*** Opening of Data extracts ***

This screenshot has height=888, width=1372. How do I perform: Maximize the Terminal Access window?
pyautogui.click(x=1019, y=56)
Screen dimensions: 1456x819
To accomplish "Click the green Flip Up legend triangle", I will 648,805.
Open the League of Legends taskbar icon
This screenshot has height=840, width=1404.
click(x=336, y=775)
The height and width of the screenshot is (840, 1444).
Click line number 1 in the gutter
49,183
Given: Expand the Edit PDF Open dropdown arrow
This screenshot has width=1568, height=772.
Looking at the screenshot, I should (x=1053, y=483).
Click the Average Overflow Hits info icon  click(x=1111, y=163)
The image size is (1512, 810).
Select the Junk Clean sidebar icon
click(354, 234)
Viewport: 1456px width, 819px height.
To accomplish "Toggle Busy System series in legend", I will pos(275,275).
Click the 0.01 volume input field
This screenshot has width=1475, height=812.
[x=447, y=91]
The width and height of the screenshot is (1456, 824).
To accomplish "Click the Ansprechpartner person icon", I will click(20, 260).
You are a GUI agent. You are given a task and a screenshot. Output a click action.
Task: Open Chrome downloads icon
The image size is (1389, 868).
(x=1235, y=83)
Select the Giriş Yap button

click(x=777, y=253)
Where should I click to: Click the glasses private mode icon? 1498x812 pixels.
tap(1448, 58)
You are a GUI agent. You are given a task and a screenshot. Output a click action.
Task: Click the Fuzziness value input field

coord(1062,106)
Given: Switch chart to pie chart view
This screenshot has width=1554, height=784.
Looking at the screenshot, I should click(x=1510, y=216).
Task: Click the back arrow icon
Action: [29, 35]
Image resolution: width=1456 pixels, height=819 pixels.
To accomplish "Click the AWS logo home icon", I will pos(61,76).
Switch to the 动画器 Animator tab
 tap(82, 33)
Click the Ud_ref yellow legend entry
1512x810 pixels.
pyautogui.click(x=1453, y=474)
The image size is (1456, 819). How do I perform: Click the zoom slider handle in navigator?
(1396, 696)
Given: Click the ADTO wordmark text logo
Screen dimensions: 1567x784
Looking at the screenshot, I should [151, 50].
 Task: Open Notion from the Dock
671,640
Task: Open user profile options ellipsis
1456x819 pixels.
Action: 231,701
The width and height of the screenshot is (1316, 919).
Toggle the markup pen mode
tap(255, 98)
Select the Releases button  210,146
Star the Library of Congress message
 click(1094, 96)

*** Close of Data extracts ***

● **Problem to work on**
Repeat each entry above, keeping every word exact.

● **Written answer**
This screenshot has height=888, width=1372. How do I perform: Maximize the Terminal Access window?
pyautogui.click(x=1019, y=56)
Screen dimensions: 1456x819
To accomplish "Click the green Flip Up legend triangle", I will 648,805.
Open the League of Legends taskbar icon
This screenshot has height=840, width=1404.
click(x=336, y=775)
The height and width of the screenshot is (840, 1444).
Click line number 1 in the gutter
49,183
Given: Expand the Edit PDF Open dropdown arrow
This screenshot has width=1568, height=772.
Looking at the screenshot, I should (x=1053, y=483).
Click the Average Overflow Hits info icon  click(x=1111, y=163)
The image size is (1512, 810).
Select the Junk Clean sidebar icon
click(354, 234)
Viewport: 1456px width, 819px height.
To accomplish "Toggle Busy System series in legend", I will pos(275,275).
Click the 0.01 volume input field
This screenshot has width=1475, height=812.
[x=447, y=91]
The width and height of the screenshot is (1456, 824).
To accomplish "Click the Ansprechpartner person icon", I will click(20, 260).
You are a GUI agent. You are given a task and a screenshot. Output a click action.
Task: Open Chrome downloads icon
The image size is (1389, 868).
(x=1235, y=83)
Select the Giriş Yap button

click(x=777, y=253)
Where should I click to: Click the glasses private mode icon? 1498x812 pixels.
tap(1448, 58)
You are a GUI agent. You are given a task and a screenshot. Output a click action.
Task: Click the Fuzziness value input field

coord(1062,106)
Given: Switch chart to pie chart view
This screenshot has width=1554, height=784.
Looking at the screenshot, I should click(x=1510, y=216).
Task: Click the back arrow icon
Action: [29, 35]
Image resolution: width=1456 pixels, height=819 pixels.
To accomplish "Click the AWS logo home icon", I will pos(61,76).
Switch to the 动画器 Animator tab
 tap(82, 33)
Click the Ud_ref yellow legend entry
1512x810 pixels.
pyautogui.click(x=1453, y=474)
The image size is (1456, 819). How do I perform: Click the zoom slider handle in navigator?
(1396, 696)
Given: Click the ADTO wordmark text logo
Screen dimensions: 1567x784
Looking at the screenshot, I should [151, 50].
 Task: Open Notion from the Dock
671,640
Task: Open user profile options ellipsis
1456x819 pixels.
Action: 231,701
The width and height of the screenshot is (1316, 919).
Toggle the markup pen mode
tap(255, 98)
Select the Releases button  210,146
Star the Library of Congress message
 click(1094, 96)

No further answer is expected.